EXCERPT ->
——
The movie was deeply polarizing. Friends of mine have been singing its praises; others think it’s one of the worst films to ever play the Florida Film Festival. I’m not a fan; perhaps I prefer my documentaries to be more traditional and am not ready for this kind of challenge. I would be remiss in my duties as a reviewer however if I didn’t point out that this really isn’t for everybody; some of the scenes (such as amateur rat catchers luring rats from a garbage-strewn alleyway with turkey slices smeared with peanut butter on a fishhook and then beating them to death with a baseball bat, and the final scene in which a snake devours a helpless baby rat) may make sensitive audience members uncomfortable, and the sensory assault of the computer graphics may also do the same.

I would never tell anyone not to go see a movie, even one that I absolutely loathed. I don’t absolutely loathe this one. The exterminator is an interesting character study and there are moments here and there that I found fascinating. While the linking of rats to urban blight and racism felt more obvious than perhaps was intended, the filmmaker shows a certain sympathy towards the rats. I only wish he’d had a little more for his audience.

REASONS TO GO: The city exterminator is an interesting guy and his story is the most compelling.
REASONS TO STAY: The movie has absolutely no flow; it’s a bunch of images thrown up on the screen without any sort of rhyme or reason. There is a popping sound on the soundtrack that was most annoying.
FAMILY VALUES: There is some profanity present as well as scenes that may make animal lovers a bit uncomfortable..
TRIVIAL PURSUIT: The music is composed by electronic music star Dan Deacon.
——
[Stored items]

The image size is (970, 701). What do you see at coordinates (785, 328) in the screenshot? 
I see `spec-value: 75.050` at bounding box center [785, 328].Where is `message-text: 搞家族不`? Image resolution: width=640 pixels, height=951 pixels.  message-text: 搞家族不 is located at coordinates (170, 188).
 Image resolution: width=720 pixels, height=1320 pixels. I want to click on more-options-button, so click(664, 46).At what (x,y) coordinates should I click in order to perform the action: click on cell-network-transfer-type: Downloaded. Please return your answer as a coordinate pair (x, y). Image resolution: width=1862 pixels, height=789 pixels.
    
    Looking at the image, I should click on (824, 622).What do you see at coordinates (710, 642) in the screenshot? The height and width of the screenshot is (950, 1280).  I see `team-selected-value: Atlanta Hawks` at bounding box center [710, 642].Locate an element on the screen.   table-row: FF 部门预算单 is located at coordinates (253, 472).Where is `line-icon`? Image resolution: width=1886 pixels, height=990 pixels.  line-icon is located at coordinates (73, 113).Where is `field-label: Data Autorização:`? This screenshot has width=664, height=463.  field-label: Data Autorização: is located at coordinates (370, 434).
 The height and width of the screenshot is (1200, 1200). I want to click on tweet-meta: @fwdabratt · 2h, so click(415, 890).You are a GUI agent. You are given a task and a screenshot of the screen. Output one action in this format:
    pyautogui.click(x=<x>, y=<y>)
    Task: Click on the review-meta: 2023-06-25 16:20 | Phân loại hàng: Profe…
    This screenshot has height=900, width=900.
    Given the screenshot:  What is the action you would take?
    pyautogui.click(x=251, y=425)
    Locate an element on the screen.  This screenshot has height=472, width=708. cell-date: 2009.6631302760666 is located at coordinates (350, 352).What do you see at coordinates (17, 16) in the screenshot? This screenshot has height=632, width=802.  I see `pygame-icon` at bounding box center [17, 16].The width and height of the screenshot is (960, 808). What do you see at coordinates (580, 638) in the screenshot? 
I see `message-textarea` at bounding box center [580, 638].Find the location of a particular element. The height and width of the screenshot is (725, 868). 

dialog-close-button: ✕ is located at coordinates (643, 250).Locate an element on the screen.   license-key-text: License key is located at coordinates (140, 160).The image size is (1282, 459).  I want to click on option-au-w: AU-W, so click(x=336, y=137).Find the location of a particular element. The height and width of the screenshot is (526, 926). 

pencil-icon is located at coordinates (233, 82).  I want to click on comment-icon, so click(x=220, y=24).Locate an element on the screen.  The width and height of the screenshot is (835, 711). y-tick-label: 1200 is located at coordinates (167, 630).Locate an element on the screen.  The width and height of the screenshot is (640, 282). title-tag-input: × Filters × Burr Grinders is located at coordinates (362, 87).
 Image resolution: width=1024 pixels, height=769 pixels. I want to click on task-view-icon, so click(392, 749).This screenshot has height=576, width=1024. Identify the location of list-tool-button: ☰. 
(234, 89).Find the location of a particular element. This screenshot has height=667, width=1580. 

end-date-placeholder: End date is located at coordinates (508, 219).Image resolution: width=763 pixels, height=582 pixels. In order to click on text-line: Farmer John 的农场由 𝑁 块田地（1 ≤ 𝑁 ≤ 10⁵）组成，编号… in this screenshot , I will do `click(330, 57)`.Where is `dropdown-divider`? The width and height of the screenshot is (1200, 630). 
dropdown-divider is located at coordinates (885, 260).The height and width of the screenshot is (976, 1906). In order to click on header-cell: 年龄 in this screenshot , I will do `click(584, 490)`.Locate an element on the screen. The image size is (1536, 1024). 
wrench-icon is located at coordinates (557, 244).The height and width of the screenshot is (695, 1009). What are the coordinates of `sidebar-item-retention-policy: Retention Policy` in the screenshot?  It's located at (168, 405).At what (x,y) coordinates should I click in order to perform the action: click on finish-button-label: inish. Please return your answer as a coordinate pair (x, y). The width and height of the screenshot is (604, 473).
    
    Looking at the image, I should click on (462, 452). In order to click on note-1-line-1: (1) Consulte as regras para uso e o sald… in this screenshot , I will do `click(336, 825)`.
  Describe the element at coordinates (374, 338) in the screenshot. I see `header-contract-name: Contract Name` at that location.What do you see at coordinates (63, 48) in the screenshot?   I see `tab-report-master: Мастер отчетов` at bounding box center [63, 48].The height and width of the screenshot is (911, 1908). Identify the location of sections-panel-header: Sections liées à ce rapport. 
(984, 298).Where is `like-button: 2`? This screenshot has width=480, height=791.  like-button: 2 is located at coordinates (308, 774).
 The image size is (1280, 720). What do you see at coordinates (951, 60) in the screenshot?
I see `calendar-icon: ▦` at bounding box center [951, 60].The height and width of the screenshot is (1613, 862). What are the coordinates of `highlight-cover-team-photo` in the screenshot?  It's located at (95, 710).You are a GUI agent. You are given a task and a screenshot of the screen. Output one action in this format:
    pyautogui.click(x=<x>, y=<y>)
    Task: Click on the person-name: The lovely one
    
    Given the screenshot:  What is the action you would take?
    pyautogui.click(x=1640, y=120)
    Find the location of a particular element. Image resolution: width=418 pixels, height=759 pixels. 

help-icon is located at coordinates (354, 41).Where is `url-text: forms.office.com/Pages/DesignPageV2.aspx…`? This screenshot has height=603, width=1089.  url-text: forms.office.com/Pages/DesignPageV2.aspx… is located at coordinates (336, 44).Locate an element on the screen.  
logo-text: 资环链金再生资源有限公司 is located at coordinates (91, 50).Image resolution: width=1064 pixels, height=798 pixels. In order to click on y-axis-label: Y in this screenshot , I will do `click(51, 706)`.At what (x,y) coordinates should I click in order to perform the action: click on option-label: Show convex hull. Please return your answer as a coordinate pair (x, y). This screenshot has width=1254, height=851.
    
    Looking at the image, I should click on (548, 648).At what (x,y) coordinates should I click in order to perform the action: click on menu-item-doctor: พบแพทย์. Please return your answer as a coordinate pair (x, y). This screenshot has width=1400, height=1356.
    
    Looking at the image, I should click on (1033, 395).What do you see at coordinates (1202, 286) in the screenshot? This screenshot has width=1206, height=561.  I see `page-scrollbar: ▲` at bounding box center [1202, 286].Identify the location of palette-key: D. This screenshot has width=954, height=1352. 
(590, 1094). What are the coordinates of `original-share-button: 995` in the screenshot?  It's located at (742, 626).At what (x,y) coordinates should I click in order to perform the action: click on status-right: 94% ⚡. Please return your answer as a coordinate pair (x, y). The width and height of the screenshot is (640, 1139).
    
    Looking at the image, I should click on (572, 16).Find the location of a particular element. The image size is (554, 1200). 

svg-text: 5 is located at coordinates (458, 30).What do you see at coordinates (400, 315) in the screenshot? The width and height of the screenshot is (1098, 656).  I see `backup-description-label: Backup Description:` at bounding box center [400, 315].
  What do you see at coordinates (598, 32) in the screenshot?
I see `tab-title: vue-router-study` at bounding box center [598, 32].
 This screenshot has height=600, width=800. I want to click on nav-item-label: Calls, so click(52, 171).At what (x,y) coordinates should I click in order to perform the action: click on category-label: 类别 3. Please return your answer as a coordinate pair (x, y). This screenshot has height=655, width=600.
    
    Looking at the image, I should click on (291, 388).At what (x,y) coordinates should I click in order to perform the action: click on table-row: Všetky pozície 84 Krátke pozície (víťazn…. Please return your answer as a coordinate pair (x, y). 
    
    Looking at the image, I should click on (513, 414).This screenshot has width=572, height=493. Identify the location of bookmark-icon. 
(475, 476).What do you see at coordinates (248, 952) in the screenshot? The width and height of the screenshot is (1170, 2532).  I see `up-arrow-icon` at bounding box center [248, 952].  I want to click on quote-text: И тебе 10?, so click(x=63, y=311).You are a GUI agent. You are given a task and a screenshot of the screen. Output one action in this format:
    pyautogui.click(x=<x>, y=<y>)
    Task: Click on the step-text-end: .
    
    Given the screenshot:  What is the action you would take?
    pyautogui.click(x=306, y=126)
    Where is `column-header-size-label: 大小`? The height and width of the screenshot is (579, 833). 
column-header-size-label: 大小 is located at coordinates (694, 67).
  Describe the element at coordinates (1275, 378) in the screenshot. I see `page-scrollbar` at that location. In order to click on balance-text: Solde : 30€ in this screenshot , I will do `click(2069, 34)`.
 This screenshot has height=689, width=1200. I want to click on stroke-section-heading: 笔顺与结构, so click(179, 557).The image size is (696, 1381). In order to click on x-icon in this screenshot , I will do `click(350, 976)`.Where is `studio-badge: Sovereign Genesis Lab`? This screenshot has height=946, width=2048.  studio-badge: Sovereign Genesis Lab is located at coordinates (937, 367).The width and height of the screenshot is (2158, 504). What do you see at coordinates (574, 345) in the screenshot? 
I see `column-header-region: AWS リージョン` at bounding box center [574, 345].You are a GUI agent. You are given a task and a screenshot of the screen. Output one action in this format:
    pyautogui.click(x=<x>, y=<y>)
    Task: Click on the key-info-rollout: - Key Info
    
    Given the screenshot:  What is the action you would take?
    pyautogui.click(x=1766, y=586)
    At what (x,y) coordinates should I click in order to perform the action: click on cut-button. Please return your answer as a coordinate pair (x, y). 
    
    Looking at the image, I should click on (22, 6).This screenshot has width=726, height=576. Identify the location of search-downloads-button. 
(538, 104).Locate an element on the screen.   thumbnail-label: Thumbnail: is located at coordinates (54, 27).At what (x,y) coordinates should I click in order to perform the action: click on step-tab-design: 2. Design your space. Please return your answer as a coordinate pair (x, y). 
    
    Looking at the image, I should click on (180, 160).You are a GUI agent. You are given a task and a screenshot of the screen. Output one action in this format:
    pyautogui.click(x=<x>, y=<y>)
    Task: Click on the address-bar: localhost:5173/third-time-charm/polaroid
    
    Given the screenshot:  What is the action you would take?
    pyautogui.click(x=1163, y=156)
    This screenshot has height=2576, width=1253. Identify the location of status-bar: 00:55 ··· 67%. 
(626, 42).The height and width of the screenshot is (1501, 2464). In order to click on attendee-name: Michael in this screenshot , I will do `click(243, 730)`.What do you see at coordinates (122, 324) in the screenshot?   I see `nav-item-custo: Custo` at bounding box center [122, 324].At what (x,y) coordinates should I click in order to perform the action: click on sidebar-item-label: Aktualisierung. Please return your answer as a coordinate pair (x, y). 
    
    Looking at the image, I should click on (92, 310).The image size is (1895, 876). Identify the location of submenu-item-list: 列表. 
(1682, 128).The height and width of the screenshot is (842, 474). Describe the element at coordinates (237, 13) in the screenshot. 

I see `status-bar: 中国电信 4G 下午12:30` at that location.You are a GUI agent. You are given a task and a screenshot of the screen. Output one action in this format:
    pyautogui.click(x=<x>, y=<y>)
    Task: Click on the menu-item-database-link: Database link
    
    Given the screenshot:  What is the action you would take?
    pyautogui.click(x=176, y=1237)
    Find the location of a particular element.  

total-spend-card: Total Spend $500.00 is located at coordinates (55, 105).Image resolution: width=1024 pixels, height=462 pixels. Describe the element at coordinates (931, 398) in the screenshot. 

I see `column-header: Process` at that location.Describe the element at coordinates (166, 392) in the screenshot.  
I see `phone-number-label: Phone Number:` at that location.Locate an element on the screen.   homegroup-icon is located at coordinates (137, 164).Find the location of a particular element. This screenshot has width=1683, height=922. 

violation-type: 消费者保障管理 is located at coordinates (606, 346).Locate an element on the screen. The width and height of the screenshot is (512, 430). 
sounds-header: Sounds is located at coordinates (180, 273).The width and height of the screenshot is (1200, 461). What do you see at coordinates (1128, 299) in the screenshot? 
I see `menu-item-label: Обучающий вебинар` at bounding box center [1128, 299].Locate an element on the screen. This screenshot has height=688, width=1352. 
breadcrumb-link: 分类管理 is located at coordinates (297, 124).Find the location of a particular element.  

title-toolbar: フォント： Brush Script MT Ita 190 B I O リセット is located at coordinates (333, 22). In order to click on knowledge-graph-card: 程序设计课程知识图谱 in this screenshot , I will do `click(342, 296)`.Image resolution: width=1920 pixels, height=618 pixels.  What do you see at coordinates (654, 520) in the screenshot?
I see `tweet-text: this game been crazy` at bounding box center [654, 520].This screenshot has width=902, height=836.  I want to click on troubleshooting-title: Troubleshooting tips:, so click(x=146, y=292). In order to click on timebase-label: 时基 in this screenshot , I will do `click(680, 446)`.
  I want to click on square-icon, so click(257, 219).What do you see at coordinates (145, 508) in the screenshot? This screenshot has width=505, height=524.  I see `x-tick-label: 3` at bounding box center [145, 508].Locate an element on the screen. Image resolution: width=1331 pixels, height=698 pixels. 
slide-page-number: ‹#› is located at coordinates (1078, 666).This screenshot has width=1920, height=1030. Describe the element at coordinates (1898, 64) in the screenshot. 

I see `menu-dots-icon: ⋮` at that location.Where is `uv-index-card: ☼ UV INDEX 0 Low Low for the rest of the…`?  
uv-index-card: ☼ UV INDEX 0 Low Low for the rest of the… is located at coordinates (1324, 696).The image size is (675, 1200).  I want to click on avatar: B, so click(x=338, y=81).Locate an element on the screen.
——
YOUR ASSIGNMENT ->
Write out the part of the movie review starting with "REASONS TO STAY: The" and going on through "star Dan Deacon.", word for word.

RESULT OF THIS TASK ->
REASONS TO STAY: The movie has absolutely no flow; it’s a bunch of images thrown up on the screen without any sort of rhyme or reason. There is a popping sound on the soundtrack that was most annoying.
FAMILY VALUES: There is some profanity present as well as scenes that may make animal lovers a bit uncomfortable..
TRIVIAL PURSUIT: The music is composed by electronic music star Dan Deacon.